Fifty years ago, the railcar industry relied entirely on classical analysis methods using fundamental solid mechanics theory to establish design and manufacturing protocols. While this method produced working designs, the assumptions required by this type of analysis often led to overdesigned railcars.
In the 1950s, the generalized mathematical approach of Finite Element Analysis (FEA) was developed to model the structural behaviors of mechanical systems. FEA involves creating a numerical model by discretizing a continuous system into a finite system of grid divisions. Each grid division, or element, has an inherent geometric shape and each element is comprised of points which are referred to as nodes. The connected pattern of nodes and elements is called a mesh. A solver organizes the mesh into a matrix of differential equations and computes the displacements using linear algebraic operations from which strains and stresses are obtained.
The rapid development of computing technology provided the catalyst to drive FEA from research into industry. FEA is currently the standard approach for improving product design cycle times that were previously achieved by trial and error. Moreover, simulation has improved design efficiency allowing for greater advances in weight, strength, and material optimization. While FEA had its roots planted in the aerospace industry, competitive market conditions have driven simulation into many other professional fields of engineering.

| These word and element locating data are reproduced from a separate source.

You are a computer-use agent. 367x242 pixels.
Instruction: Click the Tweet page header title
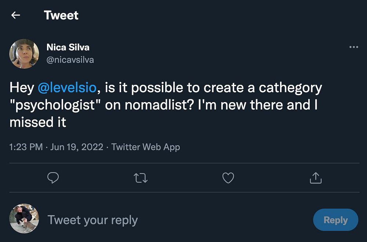(61, 15)
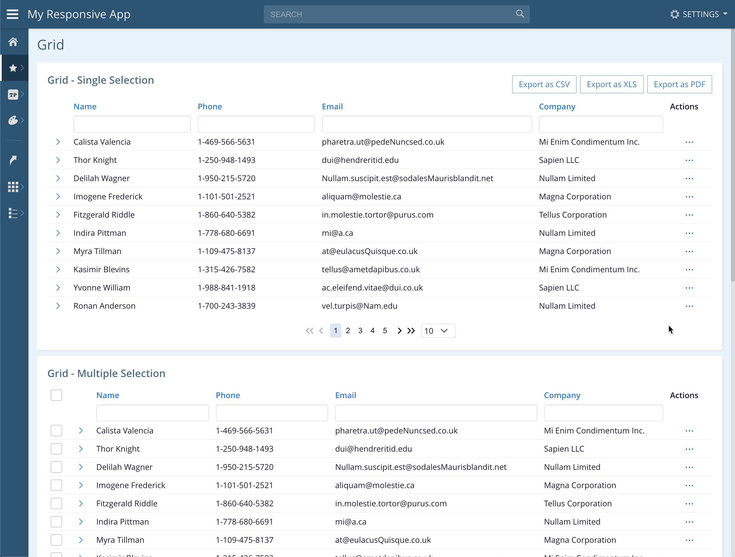
Task: Check the Imogene Frederick row checkbox
Action: [56, 485]
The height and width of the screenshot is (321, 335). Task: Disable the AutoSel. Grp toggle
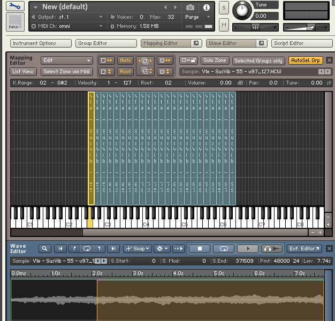[x=306, y=61]
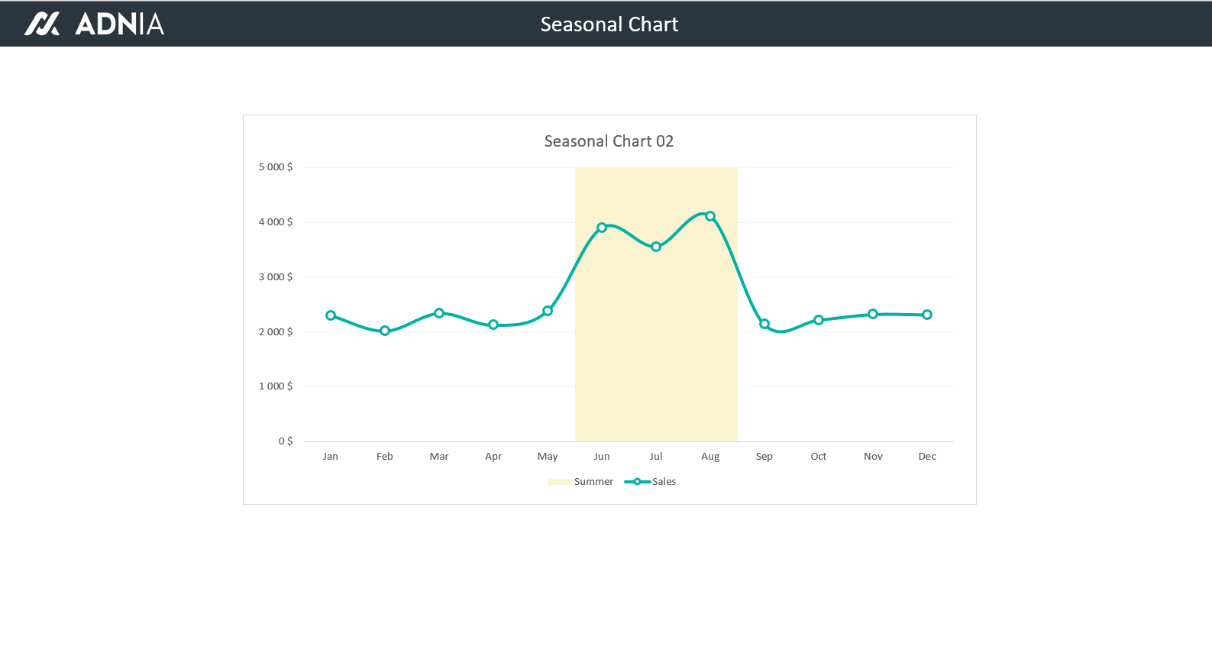Click the Summer legend color swatch
The height and width of the screenshot is (656, 1212).
(x=559, y=482)
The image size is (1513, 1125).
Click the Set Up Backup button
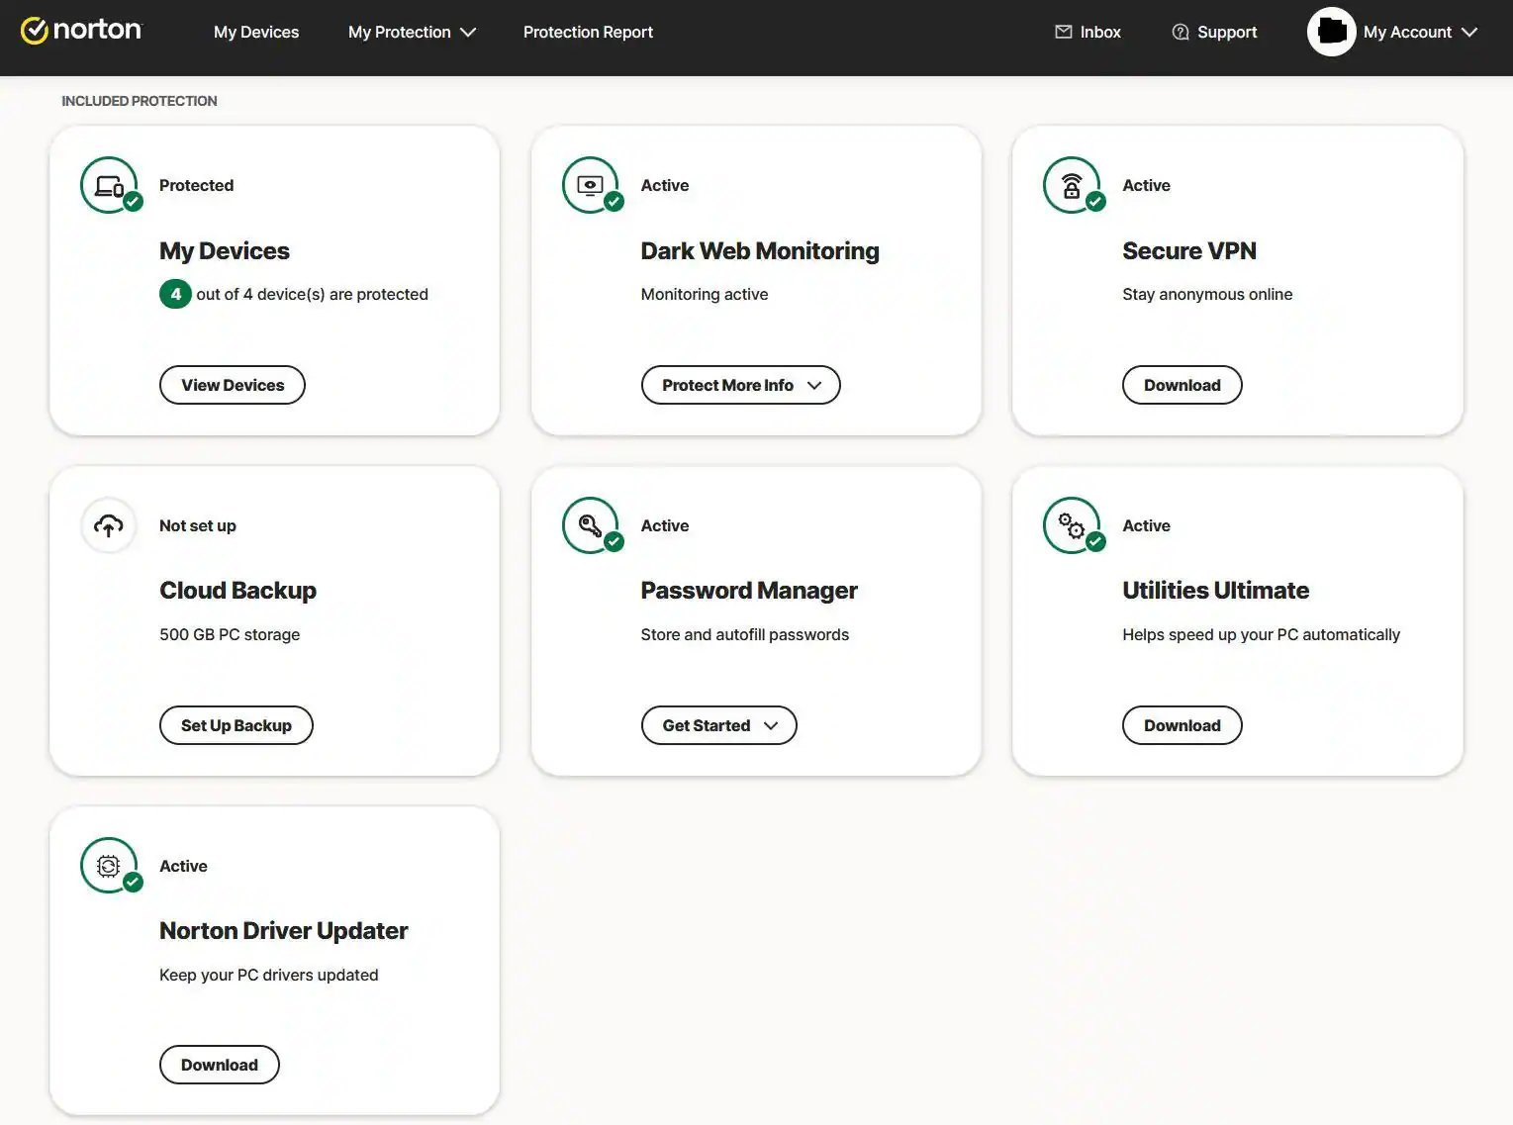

For the last few decades, FEA has become essential to the submittal of new railcar designs for unrestricted interchange service across North America. All new railcar designs must be compliant to a list of structural requirements mandated by the Association of American Railroads (AAR), which are listed in its MSRP (Manual of Standards and Recommended Practices) in addition to recommended practices in Finite Element (FE) modeling procedures. The MSRP recognizes that these guidelines are not always feasible to completely simulate, allowing the analyst to justify situations where deviations are necessary.
Benefits notwithstanding, FEA has inherent challenges. It is understood that FEA does not provide exact solutions, only approximations. While FEA can provide meaningful insight into actual physical behavior leading to shorter development times and lower costs, it can also create bogus solutions that lead to potential safety and engineering risks. Regardless of how appropriate the FEA assumptions may be, engineering judgment is required to interpret the accuracy and significance of the results. A constant balance is made between model fidelity and computational solve time.
The purpose of this paper is to discuss the FEA approach to railcar analysis that is used by BNSF Logistics, LLC (BNSFL) in creating AAR compliant railcar designs. Additionally, this paper will discuss the challenges inherent to FEA using experiences from actual case studies in the railcar industry. These challenges originate from assumptions that are made for the analysis including element types, part connections, and constraint locations for the model. All FEA terminology discussed in this paper is written from the perspective of an ANSYS Mechanical user. Closing remarks will be given about where current advances in FEA technology may be able to further improve railcar industry standards.